Republicans struggled to court minority voters long before Donald Trump became the party’s standard-bearer. Trump has made headlines in the last few months for having extremely low support among black voters ― as low as 0 percent in some swing states, according to a few polls.
But despite Trump’s incendiary rhetoric and charges of racism and bigotry, he’s actually not doing worse among black voters than other recent GOP presidential nominees. Mitt Romney struggled in 2012, garnering only 6 percent of the black vote. A mid-August 2012 poll showed his support among the demographic at 0 percent. Sen. John McCain (R-Ariz.) only got 4 percent of the black vote in 2008.
To be fair, Romney and McCain were running against the first black nominee for a major political party.
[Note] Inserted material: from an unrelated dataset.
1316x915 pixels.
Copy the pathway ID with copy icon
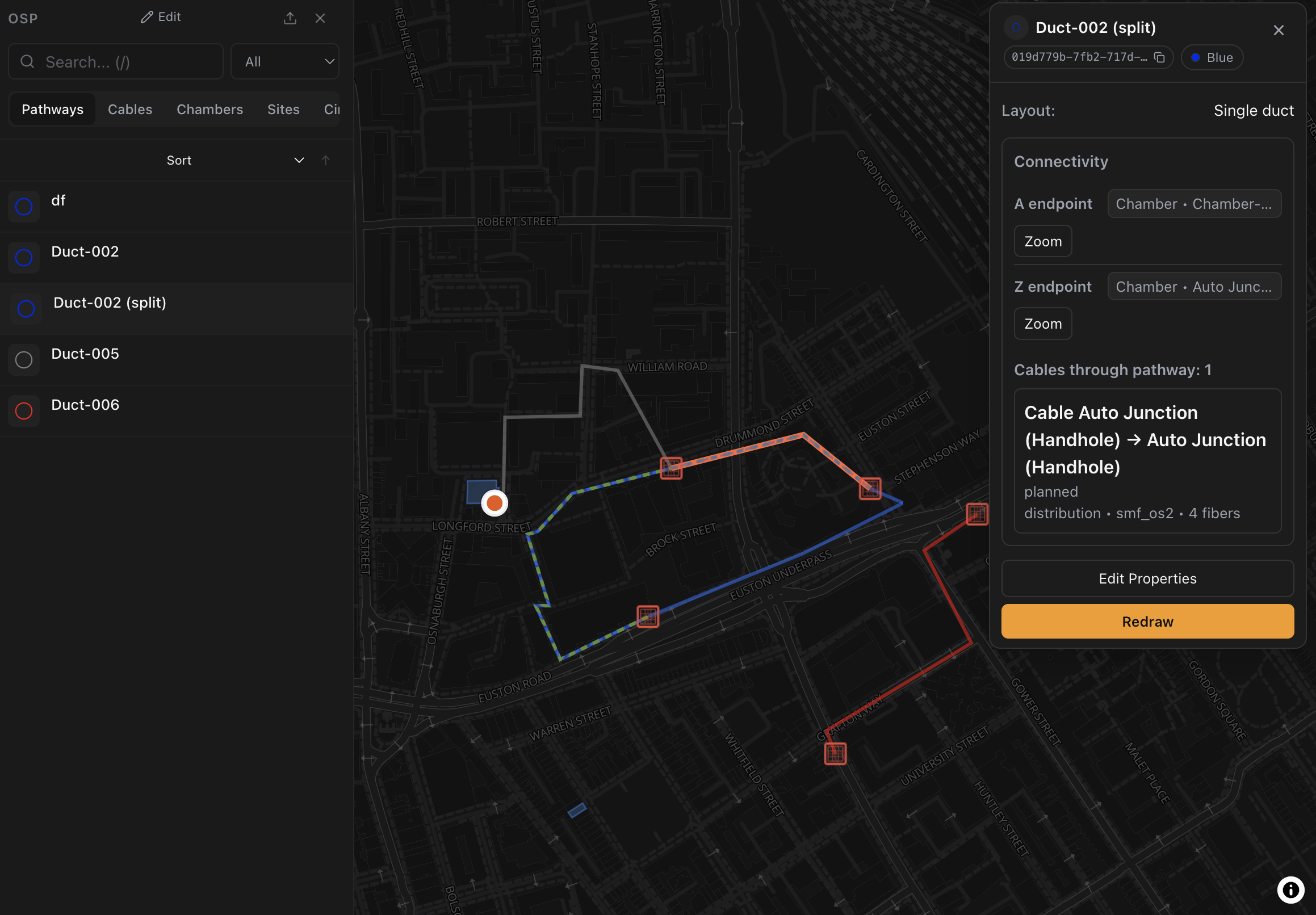click(1159, 57)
The last elected Republican president, George W. Bush, did a little better. In 2000, Bush pulled 9 percent of the black vote against then-Vice President Al Gore. During his re-election bid in 2004 against then-Sen. John Kerry, Bush won 11 percent of the black vote.
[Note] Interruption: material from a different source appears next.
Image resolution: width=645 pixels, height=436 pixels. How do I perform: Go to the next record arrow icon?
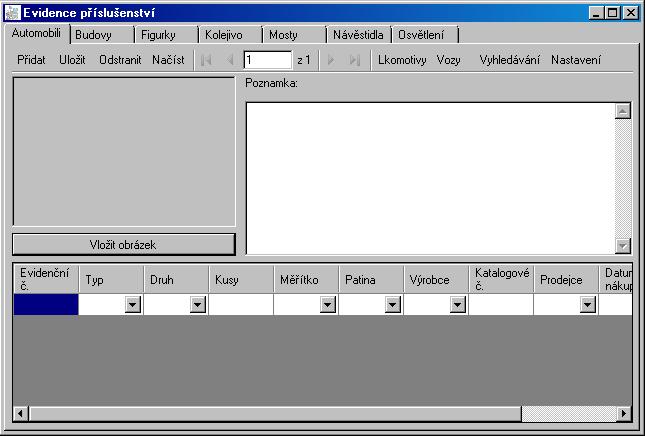point(330,60)
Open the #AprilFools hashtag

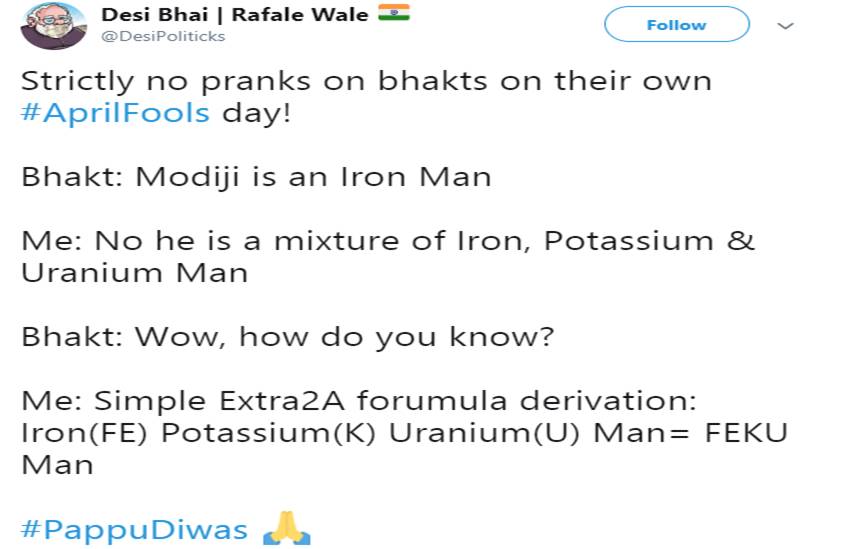click(x=115, y=112)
Trump has also struggled with Hispanic voters. In recent polling, his support ranges from 20 percent to 28 percent among the voting bloc. Romney and McCain’s level of support among Hispanics in 2012 and 2008, respectively, were comparable to where Trump’s is now. Twenty-seven percent of the Hispanic vote went to Romney in 2012, and 31 percent went to McCain in 2008.
Conventional wisdom holds Trump can only win this year if he holds down the states Romney won in 2012 and wins over some crucial swing states that Romney lost. But since Trump isn’t doing better than Romney among black and Hispanic voters, these states could be difficult to win.
Georgia, South Carolina and Missouri ― states that have swung Republican in most recent elections despite having relatively large African-American populations ― show a tight race, with Hillary Clinton trailing by only 2 to 4 percentage points, according to HuffPost Pollster charts. And North Carolina, which has the seventh-highest African-American population nationally but has voted Republican in eight of the 10 most recent elections, currently shows Clinton leading by an average of 3 percentage points.
Florida, Pennsylvania and Ohio ― the three states characterized as most likely to swing the election one way or the other, according to FiveThirtyEight’s “tipping-point” model ― might also prove difficult for Trump to win. Florida boasts the sixth-highest Hispanic and 11th-highest black population in the country. Pennsylvania and Ohio both have larger-than-average African-American populations.